Amongst the earliest experiments in photography Joseph Nicéphore Niépce produced a series of photo engravings—images in relief on glass and metal coated with an asphalt-like substance known as Bitumen of Judea. Niépce exposed traditional printed engravings, oiled to enhance their transparency, onto this light sensitive surface and produced the first transformations of existing works of art into photo-based reproductions.
A century and a quarter later, in a world saturated with photographic images, André Malraux published Le Musée Imaginaire de la Sculpture Mondiale (it later appeared in English as Museum Without Walls). An array of photographic reproductions of works of art from across centuries and continents, reduced to a portable collection unified in scale and (tonal) value.

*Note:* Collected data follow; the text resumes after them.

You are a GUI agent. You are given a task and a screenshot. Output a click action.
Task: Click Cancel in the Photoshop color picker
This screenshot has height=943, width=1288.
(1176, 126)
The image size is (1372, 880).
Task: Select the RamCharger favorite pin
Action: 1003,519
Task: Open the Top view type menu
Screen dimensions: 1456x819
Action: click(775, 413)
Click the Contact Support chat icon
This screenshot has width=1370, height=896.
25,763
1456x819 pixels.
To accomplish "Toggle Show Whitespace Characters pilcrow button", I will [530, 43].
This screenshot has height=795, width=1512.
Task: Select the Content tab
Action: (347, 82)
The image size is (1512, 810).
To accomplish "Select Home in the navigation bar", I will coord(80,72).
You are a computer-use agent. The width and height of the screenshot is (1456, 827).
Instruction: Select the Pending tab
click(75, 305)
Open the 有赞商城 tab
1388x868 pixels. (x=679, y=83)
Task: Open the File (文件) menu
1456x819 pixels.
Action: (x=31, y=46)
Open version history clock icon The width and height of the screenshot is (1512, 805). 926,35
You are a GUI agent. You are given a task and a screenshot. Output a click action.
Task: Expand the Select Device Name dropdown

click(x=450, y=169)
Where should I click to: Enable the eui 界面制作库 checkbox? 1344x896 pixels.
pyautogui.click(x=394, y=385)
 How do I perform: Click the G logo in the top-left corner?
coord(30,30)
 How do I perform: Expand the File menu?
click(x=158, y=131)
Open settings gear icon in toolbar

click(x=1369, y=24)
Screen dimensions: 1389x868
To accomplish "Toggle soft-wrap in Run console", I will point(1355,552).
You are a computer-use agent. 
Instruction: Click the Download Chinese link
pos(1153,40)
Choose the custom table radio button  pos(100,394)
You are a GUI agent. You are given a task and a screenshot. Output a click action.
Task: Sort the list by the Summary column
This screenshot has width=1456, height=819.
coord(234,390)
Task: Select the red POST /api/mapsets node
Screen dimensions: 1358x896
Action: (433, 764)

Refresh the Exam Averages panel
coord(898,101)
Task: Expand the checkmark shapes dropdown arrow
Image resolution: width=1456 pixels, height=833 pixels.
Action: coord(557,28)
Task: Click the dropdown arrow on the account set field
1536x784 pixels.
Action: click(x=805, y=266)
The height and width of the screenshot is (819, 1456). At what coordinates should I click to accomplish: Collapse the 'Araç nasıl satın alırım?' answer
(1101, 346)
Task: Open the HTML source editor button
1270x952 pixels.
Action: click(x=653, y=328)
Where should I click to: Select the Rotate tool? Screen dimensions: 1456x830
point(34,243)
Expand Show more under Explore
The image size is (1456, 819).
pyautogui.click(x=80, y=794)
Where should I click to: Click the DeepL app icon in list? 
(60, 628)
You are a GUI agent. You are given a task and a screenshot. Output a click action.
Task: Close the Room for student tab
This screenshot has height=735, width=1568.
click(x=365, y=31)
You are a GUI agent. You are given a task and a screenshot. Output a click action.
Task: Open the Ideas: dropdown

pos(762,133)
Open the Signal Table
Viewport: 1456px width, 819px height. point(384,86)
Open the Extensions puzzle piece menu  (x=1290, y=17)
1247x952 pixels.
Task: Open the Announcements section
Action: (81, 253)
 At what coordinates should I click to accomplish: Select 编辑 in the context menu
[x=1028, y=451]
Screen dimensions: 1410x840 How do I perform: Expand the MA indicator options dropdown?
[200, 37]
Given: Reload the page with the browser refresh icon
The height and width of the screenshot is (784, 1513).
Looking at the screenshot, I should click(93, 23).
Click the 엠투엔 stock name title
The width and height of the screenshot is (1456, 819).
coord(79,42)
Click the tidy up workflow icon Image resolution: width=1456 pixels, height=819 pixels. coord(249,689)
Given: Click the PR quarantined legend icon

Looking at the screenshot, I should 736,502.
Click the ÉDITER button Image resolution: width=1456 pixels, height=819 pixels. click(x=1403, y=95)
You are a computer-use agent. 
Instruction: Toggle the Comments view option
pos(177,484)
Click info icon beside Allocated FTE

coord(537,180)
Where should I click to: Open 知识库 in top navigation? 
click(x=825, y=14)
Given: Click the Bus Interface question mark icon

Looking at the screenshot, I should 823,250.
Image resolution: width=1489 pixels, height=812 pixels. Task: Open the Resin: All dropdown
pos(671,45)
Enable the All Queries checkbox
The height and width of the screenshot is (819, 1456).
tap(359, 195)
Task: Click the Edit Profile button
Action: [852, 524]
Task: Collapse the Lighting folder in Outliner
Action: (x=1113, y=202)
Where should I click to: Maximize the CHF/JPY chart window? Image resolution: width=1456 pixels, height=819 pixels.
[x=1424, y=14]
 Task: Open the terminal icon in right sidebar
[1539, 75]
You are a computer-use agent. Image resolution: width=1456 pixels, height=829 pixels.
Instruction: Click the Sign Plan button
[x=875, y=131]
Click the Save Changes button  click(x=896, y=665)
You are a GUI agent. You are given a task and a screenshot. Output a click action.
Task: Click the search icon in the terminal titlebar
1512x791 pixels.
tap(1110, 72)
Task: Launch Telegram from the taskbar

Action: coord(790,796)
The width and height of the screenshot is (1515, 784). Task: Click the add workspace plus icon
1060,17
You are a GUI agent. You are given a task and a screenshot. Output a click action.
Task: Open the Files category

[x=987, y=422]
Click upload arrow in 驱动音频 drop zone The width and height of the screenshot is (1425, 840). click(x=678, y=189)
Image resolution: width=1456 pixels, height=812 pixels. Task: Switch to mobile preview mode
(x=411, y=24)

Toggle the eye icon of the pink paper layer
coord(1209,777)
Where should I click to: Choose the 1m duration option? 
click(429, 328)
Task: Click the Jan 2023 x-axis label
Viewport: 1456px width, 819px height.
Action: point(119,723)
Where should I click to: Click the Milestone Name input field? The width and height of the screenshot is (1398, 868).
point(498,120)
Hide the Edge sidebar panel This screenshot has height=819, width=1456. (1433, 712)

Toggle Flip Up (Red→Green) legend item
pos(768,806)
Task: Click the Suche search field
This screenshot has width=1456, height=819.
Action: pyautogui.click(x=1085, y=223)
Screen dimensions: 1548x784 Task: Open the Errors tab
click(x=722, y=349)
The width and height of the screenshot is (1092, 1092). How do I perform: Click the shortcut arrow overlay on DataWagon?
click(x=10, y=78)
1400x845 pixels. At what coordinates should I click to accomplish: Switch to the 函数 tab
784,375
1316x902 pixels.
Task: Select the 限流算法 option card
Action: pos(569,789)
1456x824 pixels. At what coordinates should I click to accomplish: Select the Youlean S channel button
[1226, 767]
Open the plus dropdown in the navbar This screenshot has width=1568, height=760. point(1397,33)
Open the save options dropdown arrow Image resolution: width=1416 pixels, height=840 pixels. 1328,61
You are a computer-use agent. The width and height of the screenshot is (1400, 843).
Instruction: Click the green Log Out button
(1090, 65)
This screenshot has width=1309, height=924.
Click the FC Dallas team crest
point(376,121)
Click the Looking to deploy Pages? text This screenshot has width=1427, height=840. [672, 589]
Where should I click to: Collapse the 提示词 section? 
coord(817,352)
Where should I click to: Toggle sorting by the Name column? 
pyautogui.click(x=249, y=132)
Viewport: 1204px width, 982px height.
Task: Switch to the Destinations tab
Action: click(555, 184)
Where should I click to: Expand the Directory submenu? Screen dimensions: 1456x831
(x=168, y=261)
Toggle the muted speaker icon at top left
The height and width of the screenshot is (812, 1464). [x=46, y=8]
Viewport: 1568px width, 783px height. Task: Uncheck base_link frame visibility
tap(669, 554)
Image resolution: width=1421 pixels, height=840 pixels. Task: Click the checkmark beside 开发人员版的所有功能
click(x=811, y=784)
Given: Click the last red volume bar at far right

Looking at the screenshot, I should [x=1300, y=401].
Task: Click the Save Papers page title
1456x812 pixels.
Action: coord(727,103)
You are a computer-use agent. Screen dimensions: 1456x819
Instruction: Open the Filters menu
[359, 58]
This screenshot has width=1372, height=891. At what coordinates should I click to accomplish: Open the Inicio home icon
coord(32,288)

Malraux’s concept was important in suggesting a shift in attention for the art viewing public from the site of the museum—based on the presence of unique works, to the book—a standardized format that underscored, somewhat paradoxically, the absence of those works.
The painter Chuck Close, in referring to the physicality of his medium, recently stated “I always thought the history of art should be called the history of slides”.
I relish looking at art—in the studio, in galleries and museums, on the street, online, and perhaps most often in books. Images register—isolated, in sequence, framed, fragmented, merging, and overlapping—continually reshuffled by design and desire, circumstance and happenstance, moment and memory. Shifting contexts and reinterpretations open up to new possibilities.
I often begin my day by looking at art in books. Several months ago when Polaroid announced the end of production of its instant films (another harbinger of the passing of the era of chemical photography) I turned my Polaroid camera towards some of what I look at in the mornings. In this case a selection of published portraits in the context of the history of art.